**Work instructions:**
Write out every line of the material below without any changes, leaving out the pictures.

─── Material for this exercise ───

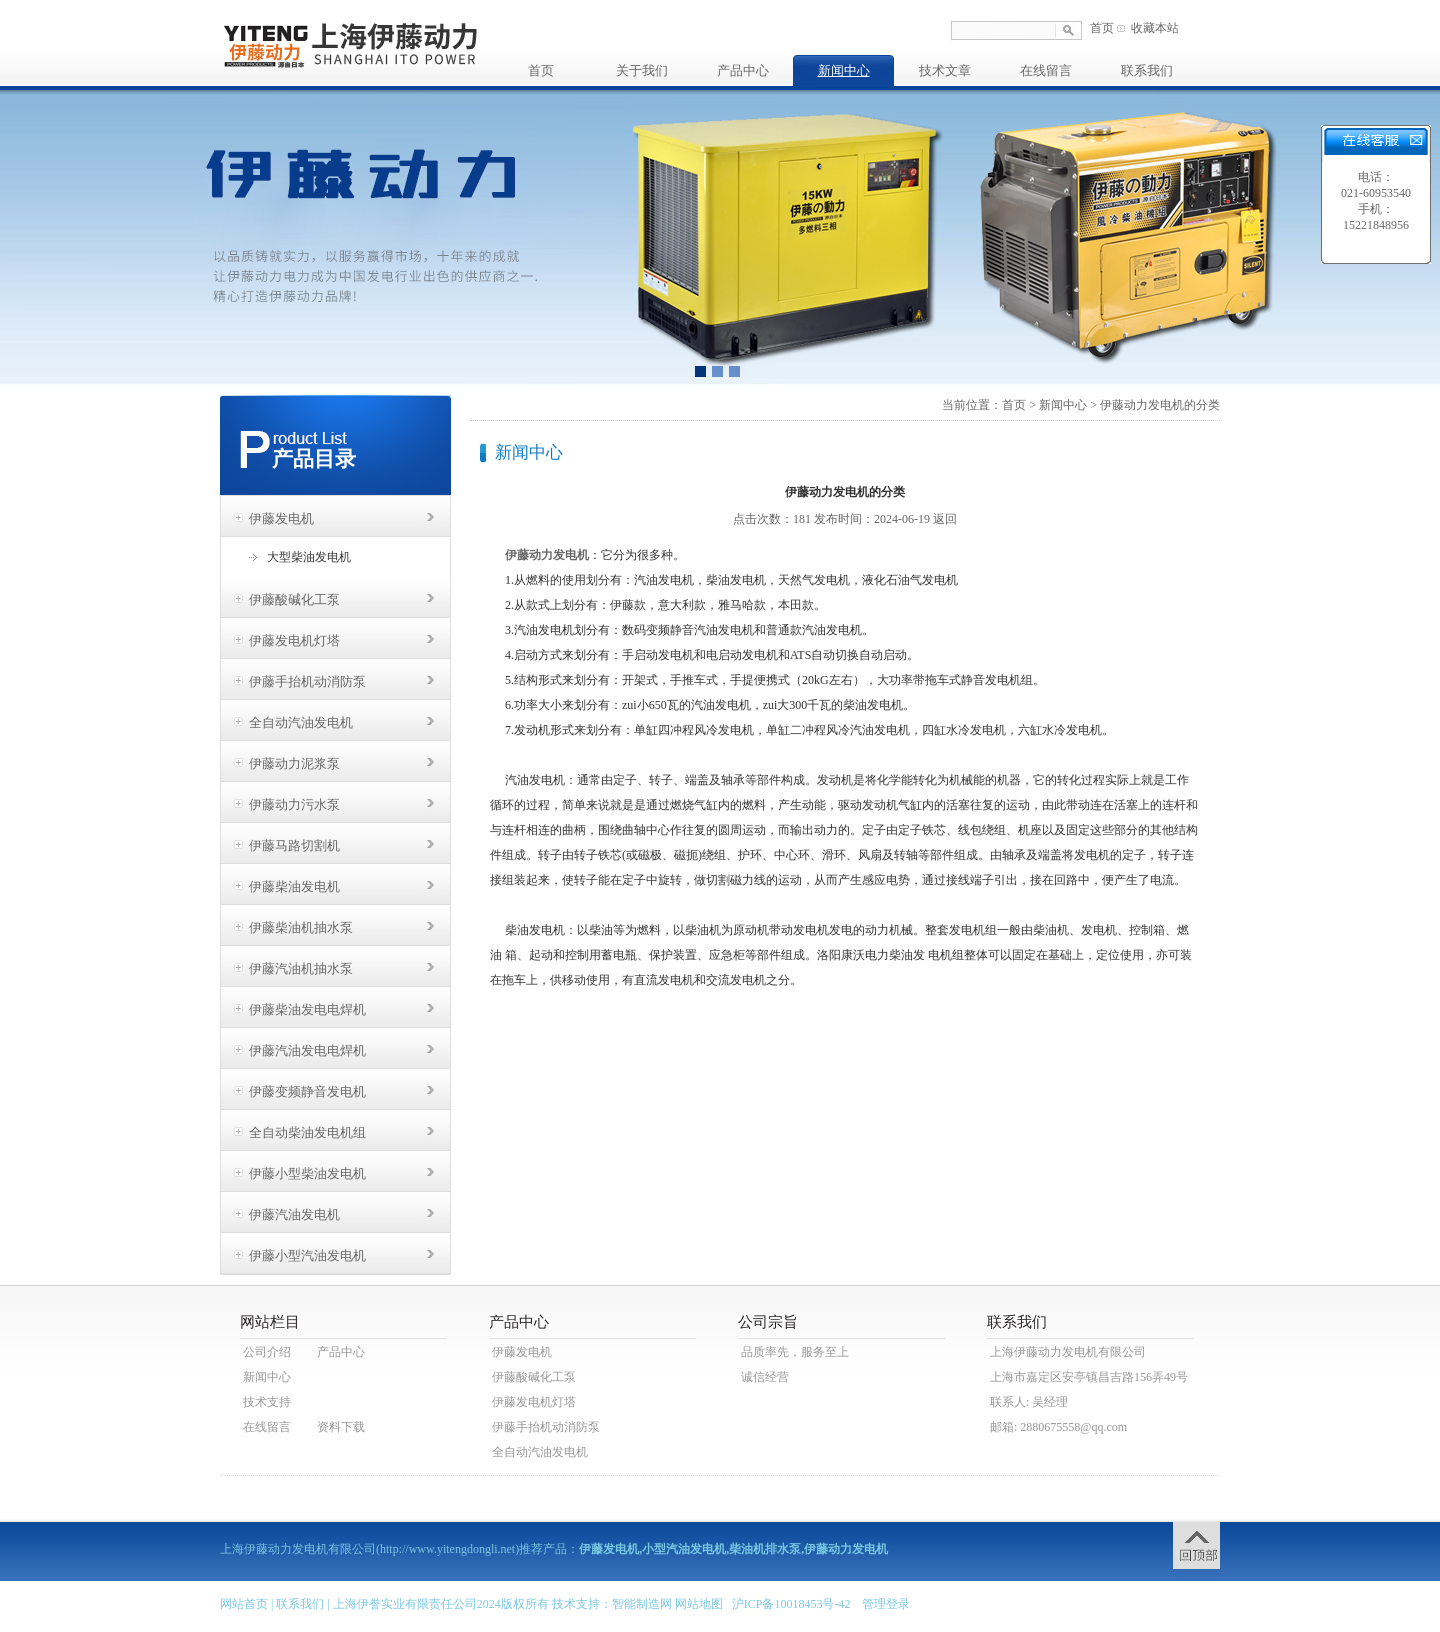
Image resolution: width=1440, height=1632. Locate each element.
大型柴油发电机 (309, 557)
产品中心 (743, 70)
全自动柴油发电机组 (307, 1132)
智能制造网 (642, 1604)
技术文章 (945, 70)
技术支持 (267, 1402)
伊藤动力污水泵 (294, 804)
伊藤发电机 (281, 518)
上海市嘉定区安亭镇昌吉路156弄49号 (1089, 1377)
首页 (1102, 28)
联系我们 (1147, 70)
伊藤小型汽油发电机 (307, 1255)
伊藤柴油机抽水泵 (301, 927)
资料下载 (341, 1427)
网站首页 (244, 1604)
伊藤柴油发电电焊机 (307, 1009)
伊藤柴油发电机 (294, 886)
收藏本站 (1155, 28)
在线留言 (1046, 70)
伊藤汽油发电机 (294, 1214)
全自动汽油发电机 (301, 722)
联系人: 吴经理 (1029, 1402)
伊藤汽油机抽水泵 (301, 968)
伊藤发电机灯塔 (294, 640)
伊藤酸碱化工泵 (294, 599)
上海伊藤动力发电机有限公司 (1068, 1352)
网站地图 (699, 1604)
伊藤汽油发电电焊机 (307, 1050)
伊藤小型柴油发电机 (307, 1173)
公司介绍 (267, 1352)
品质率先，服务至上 (795, 1352)
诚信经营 (765, 1377)
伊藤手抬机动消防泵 (307, 681)
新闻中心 (844, 70)
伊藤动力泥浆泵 (294, 763)
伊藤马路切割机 (294, 845)
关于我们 (642, 70)
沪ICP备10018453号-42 (791, 1604)
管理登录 (886, 1604)
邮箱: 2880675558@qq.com (1058, 1427)
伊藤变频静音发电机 (307, 1091)
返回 (945, 519)
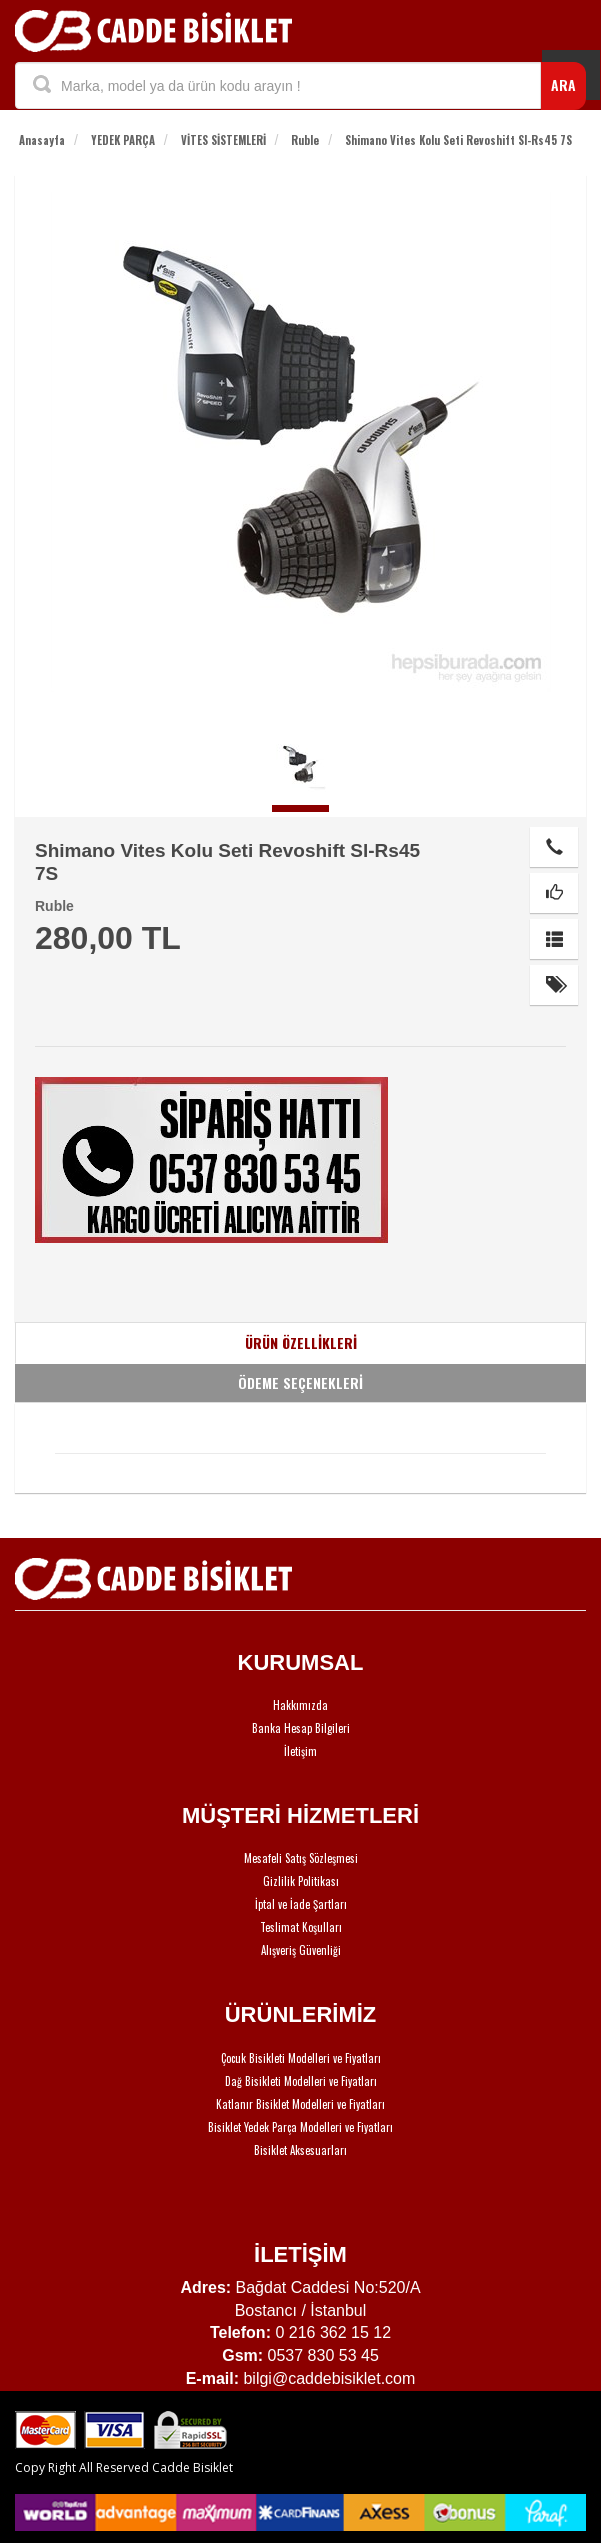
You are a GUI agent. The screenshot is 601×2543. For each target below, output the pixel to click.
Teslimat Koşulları (301, 1927)
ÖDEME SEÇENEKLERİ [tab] (300, 1382)
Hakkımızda (300, 1705)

───

**Complete answer:**
Image resolution: width=1440, height=1632. Locate each element.
大型柴油发电机 (309, 557)
产品中心 (743, 70)
全自动柴油发电机组 (307, 1132)
智能制造网 (642, 1604)
技术文章 (945, 70)
技术支持 (267, 1402)
伊藤动力污水泵 (294, 804)
伊藤发电机 (281, 518)
上海市嘉定区安亭镇昌吉路156弄49号 (1089, 1377)
首页 (1102, 28)
联系我们 (1147, 70)
伊藤小型汽油发电机 (307, 1255)
伊藤柴油机抽水泵 (301, 927)
资料下载 (341, 1427)
网站首页 (244, 1604)
伊藤柴油发电电焊机 (307, 1009)
伊藤柴油发电机 (294, 886)
收藏本站 (1155, 28)
在线留言 (1046, 70)
伊藤汽油发电机 (294, 1214)
全自动汽油发电机 (301, 722)
联系人: 吴经理 (1029, 1402)
伊藤汽油机抽水泵 (301, 968)
伊藤发电机灯塔 (294, 640)
伊藤酸碱化工泵 (294, 599)
上海伊藤动力发电机有限公司 (1068, 1352)
网站地图 (699, 1604)
伊藤汽油发电电焊机 (307, 1050)
伊藤小型柴油发电机 (307, 1173)
公司介绍 (267, 1352)
品质率先，服务至上 (795, 1352)
诚信经营 (765, 1377)
伊藤手抬机动消防泵 (307, 681)
新闻中心 (844, 70)
伊藤动力泥浆泵 (294, 763)
伊藤马路切割机 (294, 845)
关于我们 (642, 70)
沪ICP备10018453号-42 (791, 1604)
管理登录 (886, 1604)
邮箱: 2880675558@qq.com (1058, 1427)
伊藤变频静音发电机 (307, 1091)
返回 (945, 519)
You are a GUI agent. The screenshot is 601×2543. For each target below, output the pixel to click.
Teslimat Koşulları (301, 1927)
ÖDEME SEÇENEKLERİ [tab] (300, 1382)
Hakkımızda (300, 1705)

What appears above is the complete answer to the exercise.